DEV Community

Come with me on a journey through this website's source code by way of a bug

rhymes on October 09, 2018

This article started because I thought that researching a particular bug could be useful to understand devto's source code a little better. So I li...
Collapse
 
dmfay profile image
Dian Fay

O/RM methods like destroy_all really need to be renamed destroy_slowly_and_painfully_use_sql_if_you_can, I swear. This isn't the first time I've seen something like this. Batching ids to delete is one option; if you can just run a script or prepared statement to delete reactions by the article/post id that's even better since the engine can use an index on the foreign key (although the difference may be negligible at the scales we're talking about currently). If the reaction deletion from users' feeds is in-band it probably doesn't need to be, and managing the cache of reactions to a dead article is obviously superfluous. No idea why it's saving other articles since there isn't any metrics aggregation but that's already out of band like you mentioned.

Collapse
 
rhymes profile image
rhymes

O/RM methods like destroy_all really need to be renamed destroy_slowly_and_painfully_use_sql_if_you_can, I swear.

Ahahah, yeah pretty much.

This isn't the first time I've seen something like this

Nope, definitely not. A lot of ORM like AR encourage their users to surrender to all possible callbacks and many of the gems used by Rails applications hook into those callbacks without the developer knowing so after a while it's not uncommon to be hit by this issue.

Batching ids to delete is one option; if you can just run a script or prepared statement to delete reactions by the article/post id that's even better since the engine can use an index on the foreign key (although the difference may be negligible at the scales we're talking about currently)

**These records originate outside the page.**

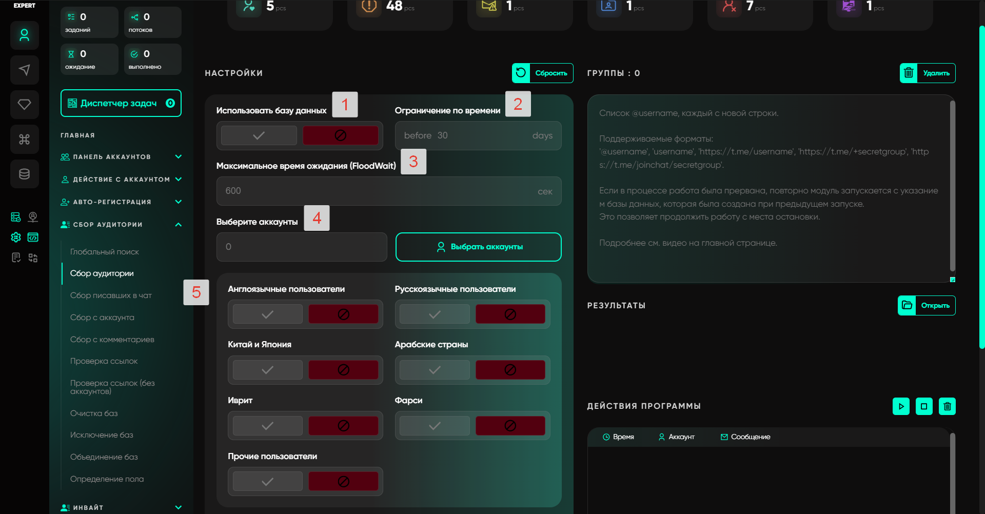Click the user profile icon in left sidebar
This screenshot has width=985, height=514.
pyautogui.click(x=24, y=35)
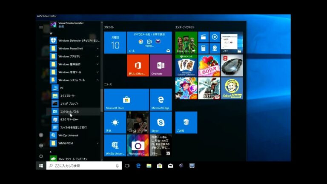327x184 pixels.
Task: Click the Task View taskbar icon
Action: [x=127, y=166]
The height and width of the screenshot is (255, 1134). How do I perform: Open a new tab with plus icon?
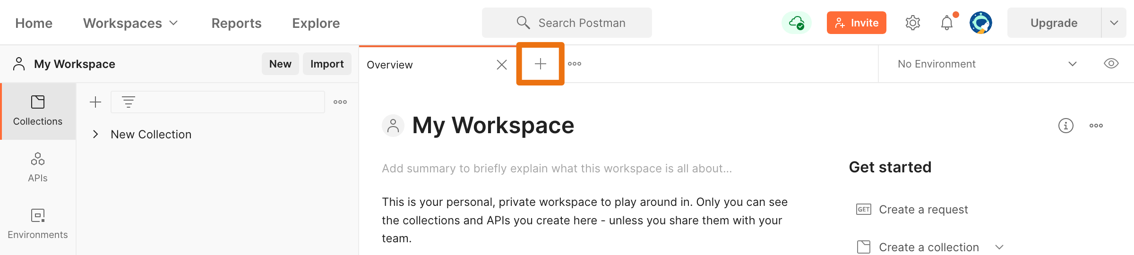tap(540, 64)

Yeah, a post is never going to have millions of reactions, at least not for a while. By the way there's no foreign key between the two tables (articles and reactions) so no index to take advantage of.

Collapse
 
dmfay profile image
Dian Fay

You could add an index without the proper foreign key constraint, or vice versa, but without looking at the data model my guess is that having both is probably best in this scenario.

Thread Thread
 
rhymes profile image
rhymes

You can't easily add a foreign key between reactions and articles because of the "polymorphic" nature of these relation. A reaction can be attached to a comment, to an article and other stuff I guess. So what Rails does it setup a pair of fields called reactable_id and reactable_type like this:

PracticalDeveloper_development=# \d reactions
                                          Table "public.reactions"
     Column     |            Type             | Collation | Nullable |                Default
----------------+-----------------------------+-----------+----------+---------------------------------------
 id             | integer                     |           | not null | nextval('reactions_id_seq'::regclass)
 category       | character varying           |           |          |
 created_at     | timestamp without time zone |           | not null |
 points         | double precision            |           |          | 1.0
 reactable_id   | integer                     |           |          |
 reactable_type | character varying           |           |          |
 updated_at     | timestamp without time zone |           | not null |
 user_id        | integer                     |           |          |
Indexes:
    "reactions_pkey" PRIMARY KEY, btree (id)
    "index_reactions_on_category" btree (category)
    "index_reactions_on_reactable_id" btree (reactable_id)
    "index_reactions_on_reactable_type" btree (reactable_type)
    "index_reactions_on_user_id" btree (user_id)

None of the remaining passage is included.